Around 10:30 this morning, Sam Dreessen, a 26-year-old unemployed DePaul University graduate (and former In These Times intern) who's been voting in Chicago since 2006, walked into his polling place at Kozminski Community Academy on 54th and Drexel, a mostly black neighborhood in the city's 5th Ward. He approached the election judge at the table and, like thousands of Chicagoans on this mayoral election day, received a paper ballot and a felt-tip pen. But, he says, one of the two blanks-the one you fill in to vote for Mayor Rahm Emanuel-was already filled in. Dreessen, a volunteer for Emanuel's opponent, Jesus "Chuy" Garcia, smelled a rat.
"I just said to one of them, the one who gave me the ballot, 'This has already been filled out. I want one that's blank.' And he acted surprised. He said, 'I don't know how that happened.' And he even said there had been other ballots with similar problems.' He gave me one that was blank, and I told him more than once that they should look at all the ballots, the ones that hadn't been handed out yet, to see if this happened."
Dreessen says he was too shocked to even take a picture. "And I thought, 'I don't know, this must be happening to other people.' It just seemed to be so crude."Perlstein details a few other similar reported incidents of pre-marked ballots from around the city in the election which the local CBS affiliate is now calling for Emanuel. The Chicago Board of Elections website currently shows Emanuel leading Garcia 56% to 44% with over 79% of precincts reporting at this moment. The website DNAInfo, however, dismisses the reports as "Facebook rumors", bluntly describing them as "false", based largely on a response from a Board of Elections official...

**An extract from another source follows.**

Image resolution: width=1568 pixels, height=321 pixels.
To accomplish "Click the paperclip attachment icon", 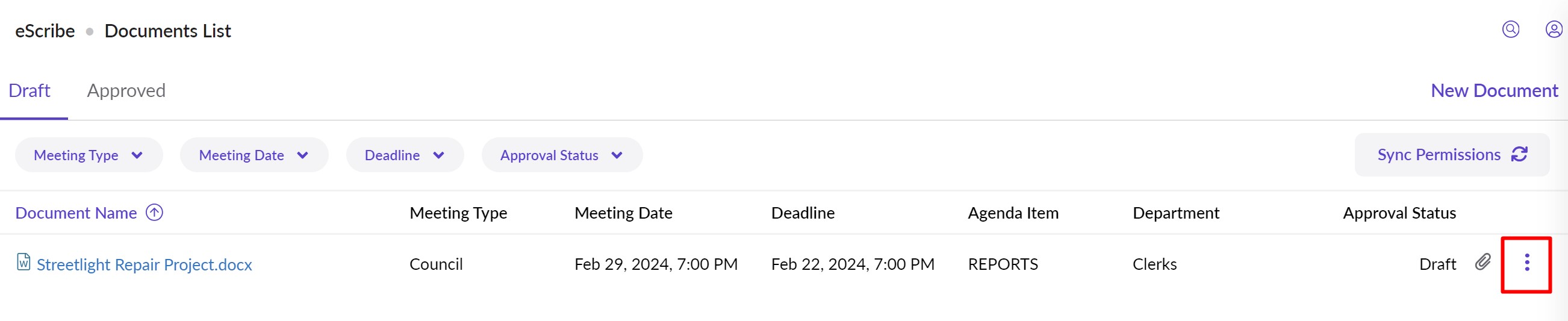I will 1482,262.
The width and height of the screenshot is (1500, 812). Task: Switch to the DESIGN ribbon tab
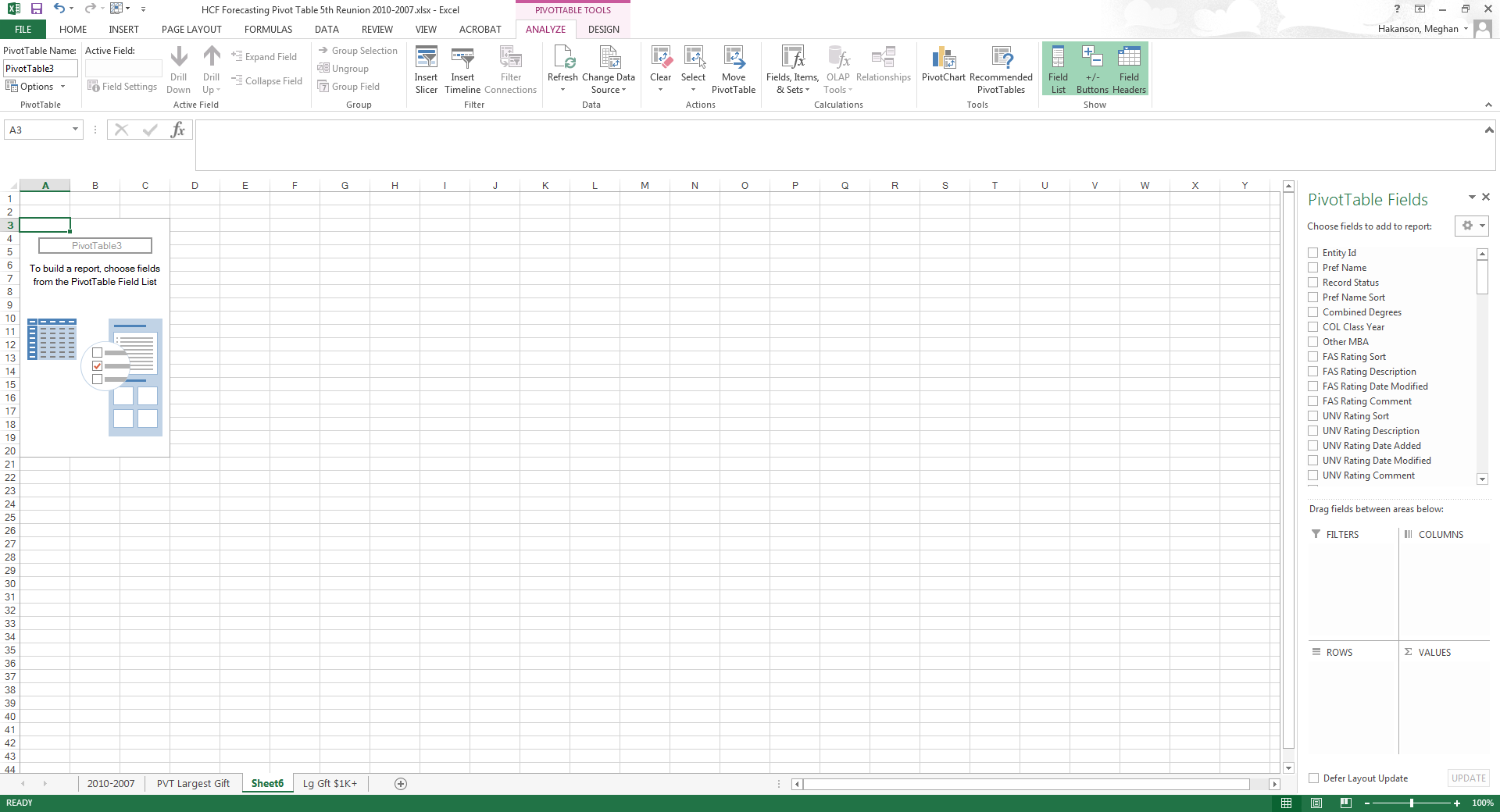pos(603,30)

Sam Smith, 2000 - Vote fraud is nothing new. As Boss Tweed said in the late 19th century: "As long as I count the votes, what are you going to do about it?" Of all the vote scams that have occurred in intervening years, one of our favorite involves the short-pencil man. This fellow would be at the polls when they opened. He would get a ballot but wouldn't cast it. Rather, he would step outside, fill out the ballot with a covertly short pencil and hand it to the first loyal party member who came by. The voter would in turn get a blank ballot but cast the pre-approved one, and give the blank to the short-pencil man. And so on for the rest of the day... And it was in Chicago that Alderman Fred Roti ran on the slogan, "Vote for Fred and Nobody Gets Hurt."